1. Tell us about the film?
This is my first feature. It tells the story of a reunion between a father, Gabriel, and his son Eric, both coming from a very humble background. They haven’t seen each other in a very long time, but for various reasons they have been forced to live together again. This is a film about the meaning of family, and how we belong to it in today’s very socially divided Colombia.
2. How did you cast the young boy in the film?
It was a very long process that took us over seven months, initially working with one casting director but ending up with two, plus six assistants. We auditioned around 2,000 kids – visiting schools, the Colombian Family Welfare Institute and orphanages, especially as the film approaches the subject of abandonment and the feelings around it. But even after this I couldn’t find the kid I was looking for the role of Eric. Casually, one day during the process of auditioning the father (by the way that was also very difficult too!), walking on the streets of Bogotá at around 10pm I saw a kid from a distance. I always carried with me a copy of auditioning script so we approached him and his stepfather, who encouraged him to show us his acting skills. He was very good, we had a laugh, and the day after, the casting director saw him again, giving us the opportunity to get to know him. His life couldn’t be closer to the actual role’s life. He was very sweet and intelligent, the kind of kid you want to adopt and love. Overall though, it wasn’t an easy process.
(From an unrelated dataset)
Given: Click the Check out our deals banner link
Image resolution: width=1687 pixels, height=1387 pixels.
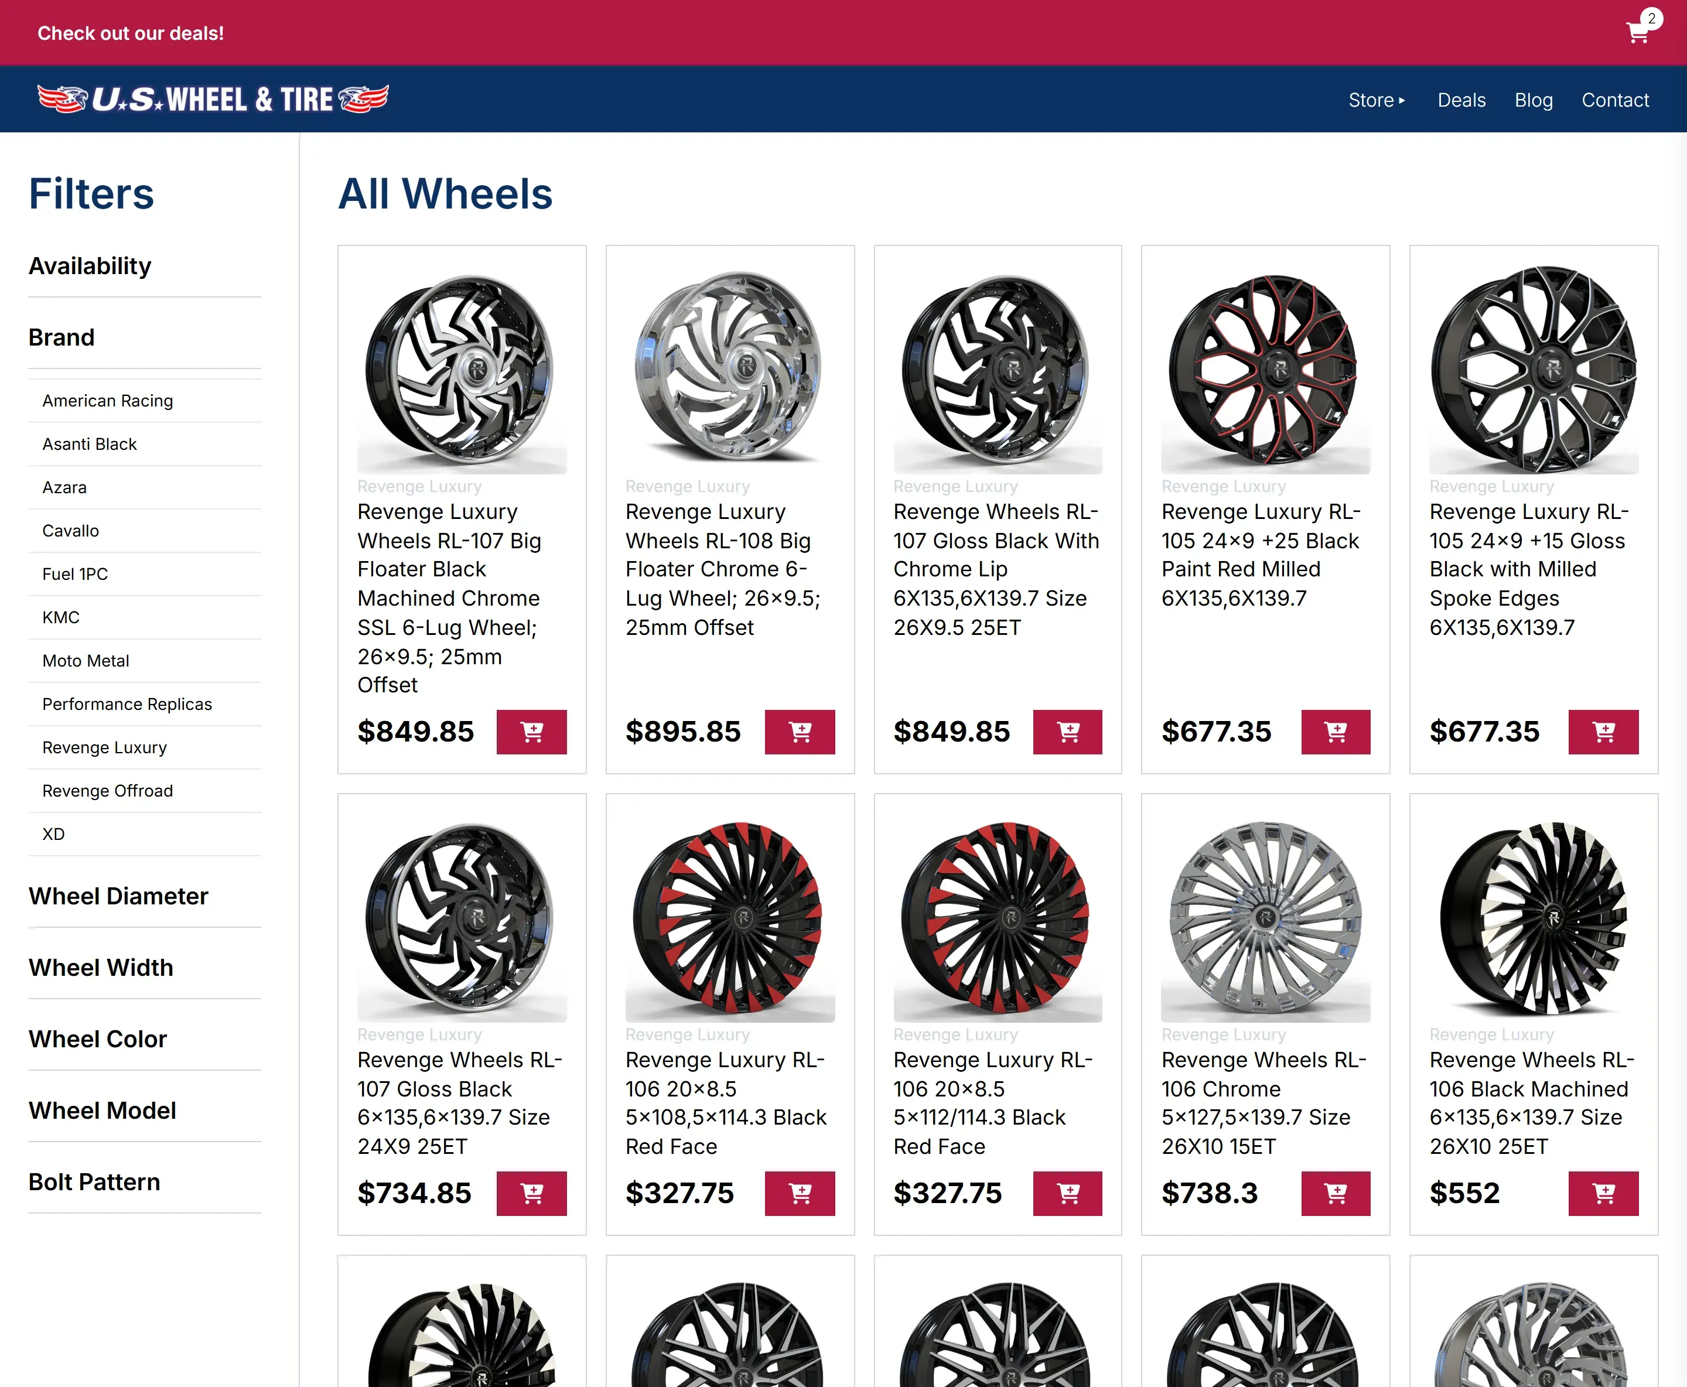Looking at the screenshot, I should click(x=130, y=33).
3. Is there a reason you like to work with non-professional actors?
For me there are two fundamental reasons I like to work with non-professional actors, particularly in Colombia. Firstly, it is almost a political reason. Traditionally the lower classes and certain sectors of the Colombian society are underrepresented in films; farmers or people living in the suburbs etc, are generally played by actors with a middle or upper middle class background, which is not accurate and has never been entirely convincing. And the second reason is related to my personal background, also coming from a wealthy family, allowing non professionals actors to represent their real lives, opens the doors to a more natural approach to portrayal of actual characters. Improvisation also increased my knowledge and understanding of their day-to-day lives making me more sensitive to the reality of my country. Lastly, it is important to mention that in Colombia there is lack of talent at the moment and actors have only been trained for TV.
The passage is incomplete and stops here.